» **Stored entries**
======
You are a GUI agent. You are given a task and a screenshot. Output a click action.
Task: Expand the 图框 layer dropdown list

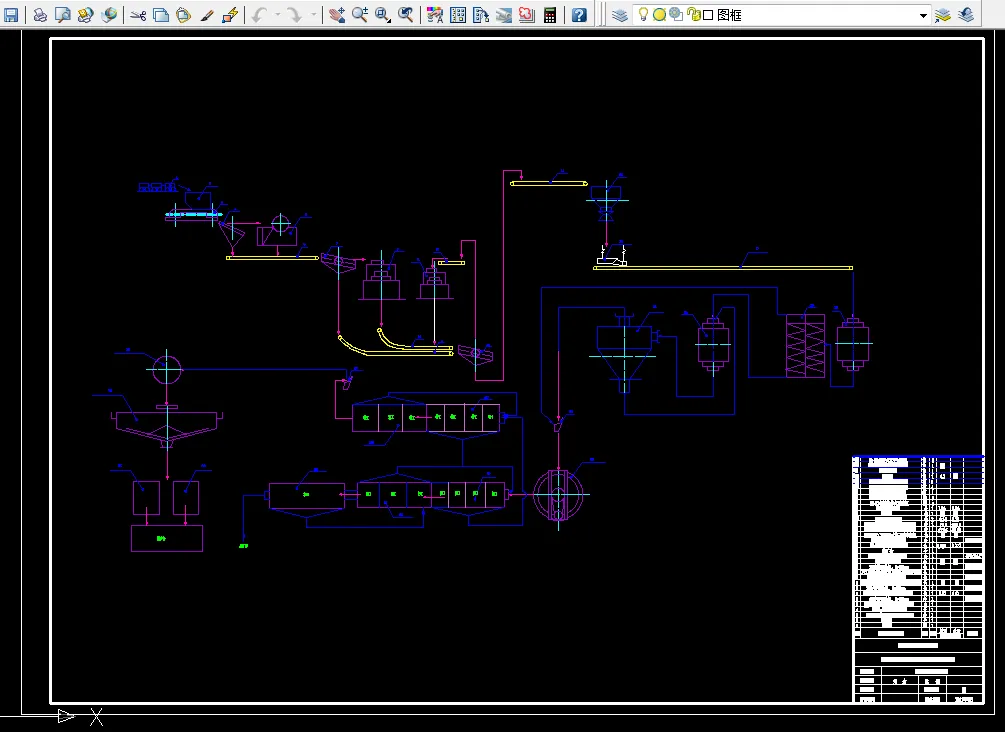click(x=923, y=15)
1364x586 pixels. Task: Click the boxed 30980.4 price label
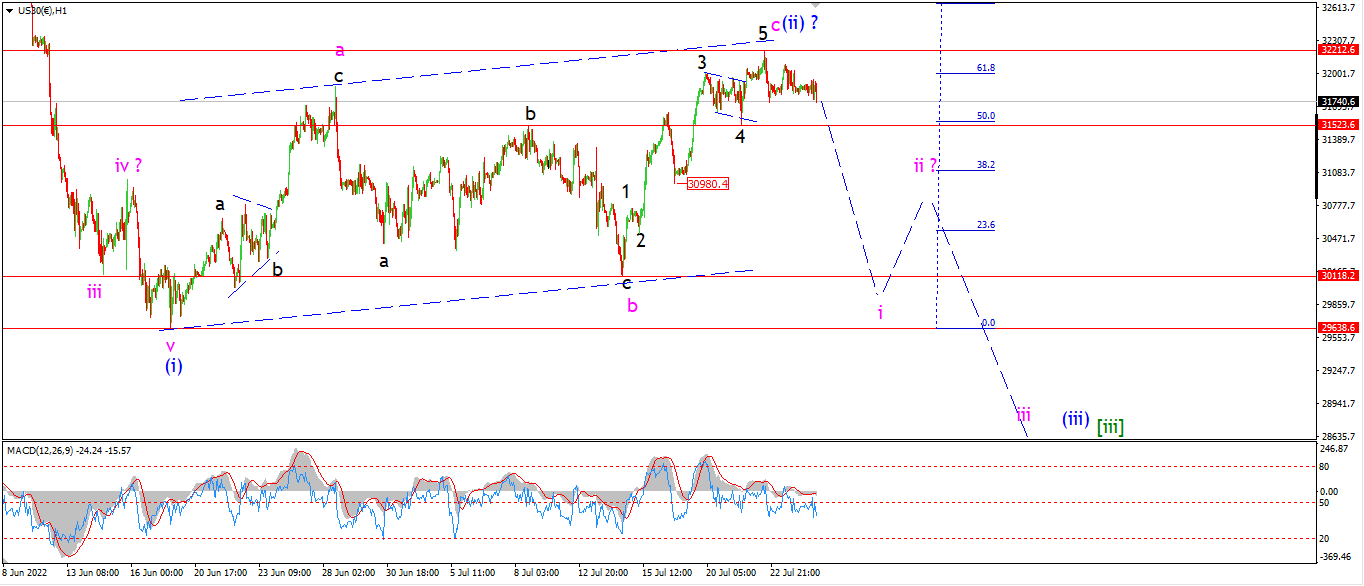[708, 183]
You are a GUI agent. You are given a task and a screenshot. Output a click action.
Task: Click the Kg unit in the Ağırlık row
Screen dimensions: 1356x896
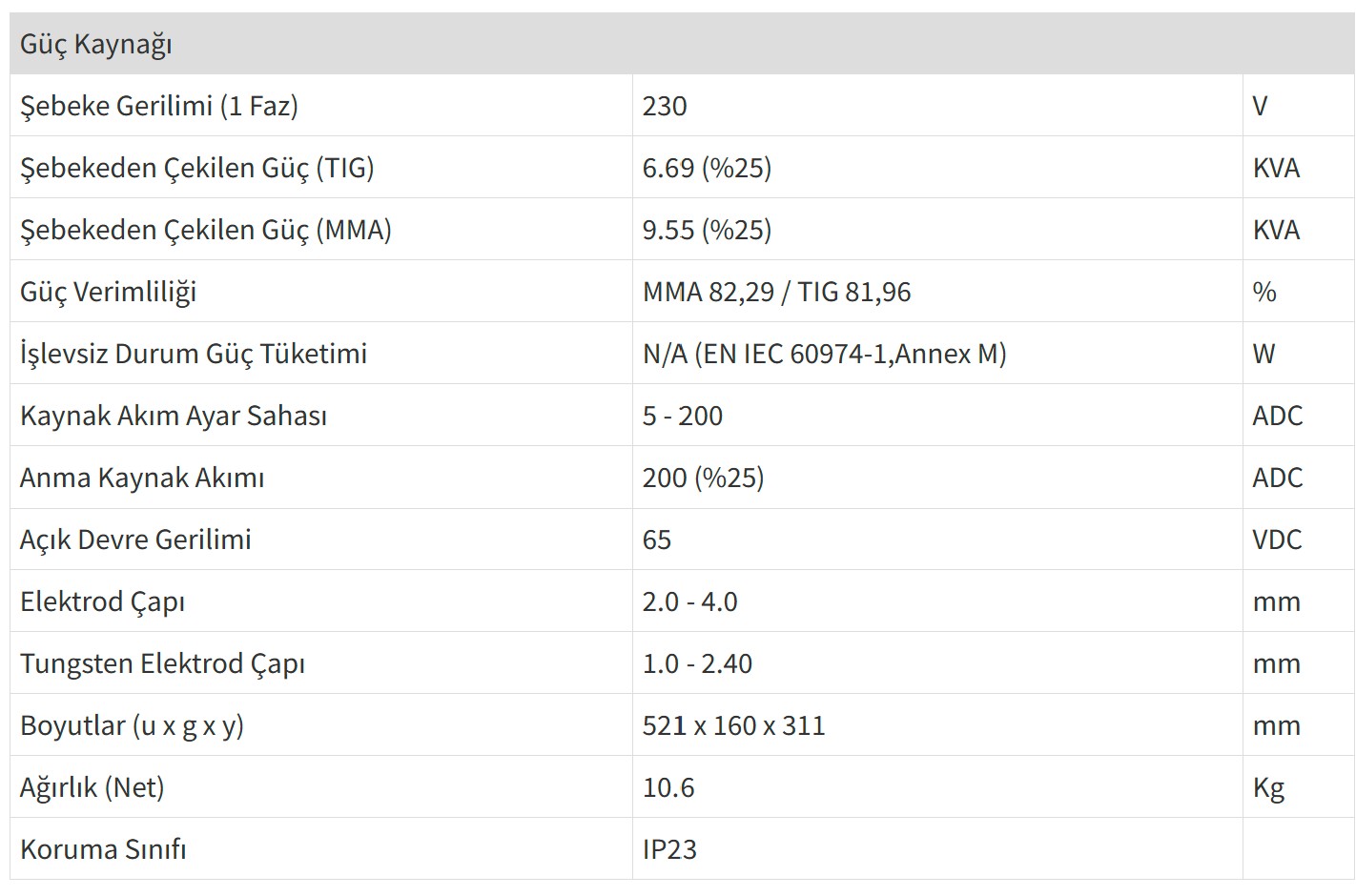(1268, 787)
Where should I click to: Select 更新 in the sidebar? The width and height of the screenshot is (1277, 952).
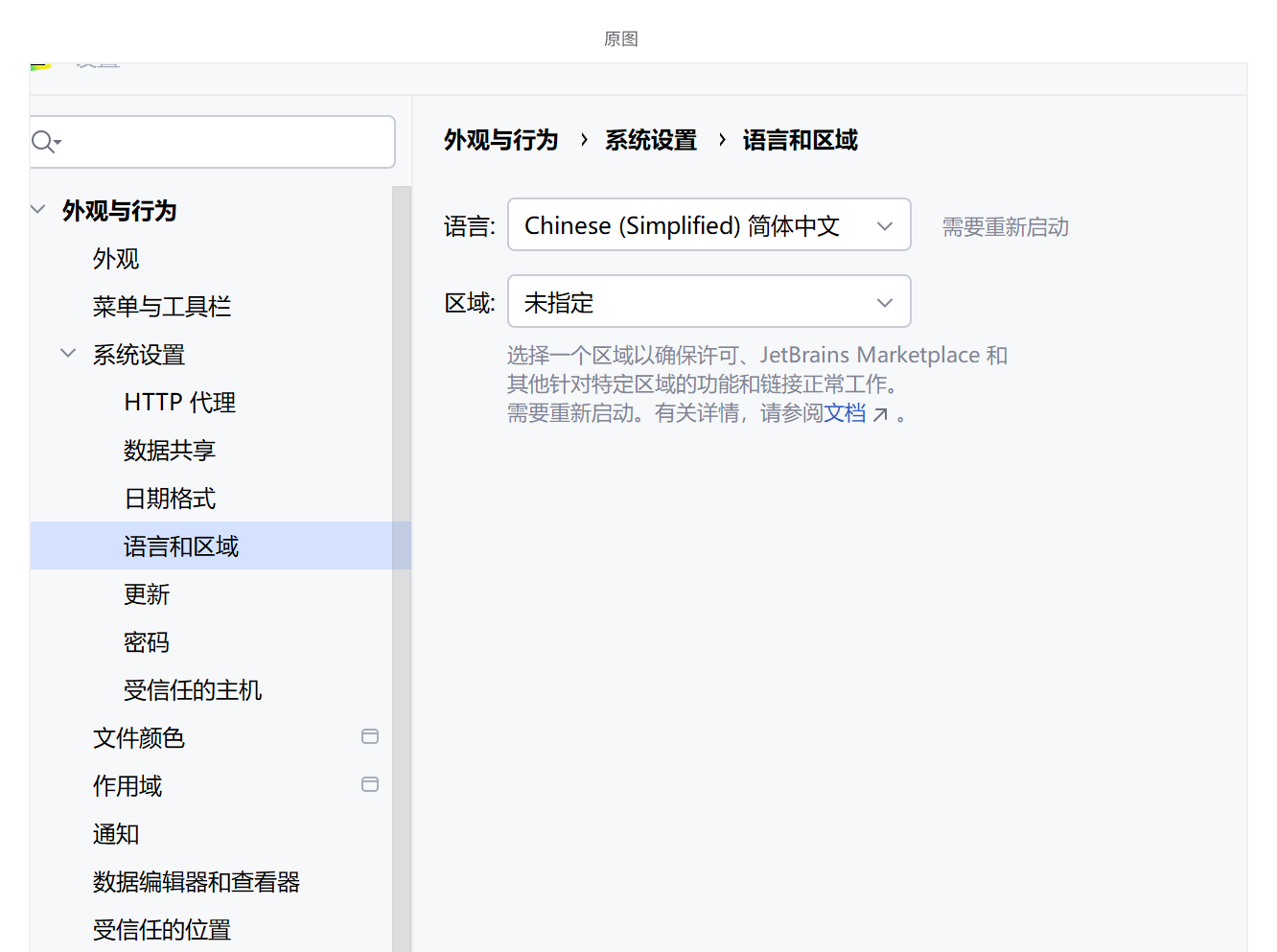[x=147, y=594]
======
» **ABOUT THIS TASK**
Although the records above contain pictures, output every line exactly and leave the pictures out.

» **SOLUTION TO THE EXERCISE**
You are a GUI agent. You are given a task and a screenshot. Output a click action.
Task: Expand the 图框 layer dropdown list

click(x=923, y=15)
1364x586 pixels. Task: Click the boxed 30980.4 price label
[708, 183]
You are a GUI agent. You are given a task and a screenshot. Output a click action.
Task: Click the Kg unit in the Ağırlık row
Screen dimensions: 1356x896
(1268, 787)
Where should I click to: Select 更新 in the sidebar? The width and height of the screenshot is (1277, 952).
[x=147, y=594]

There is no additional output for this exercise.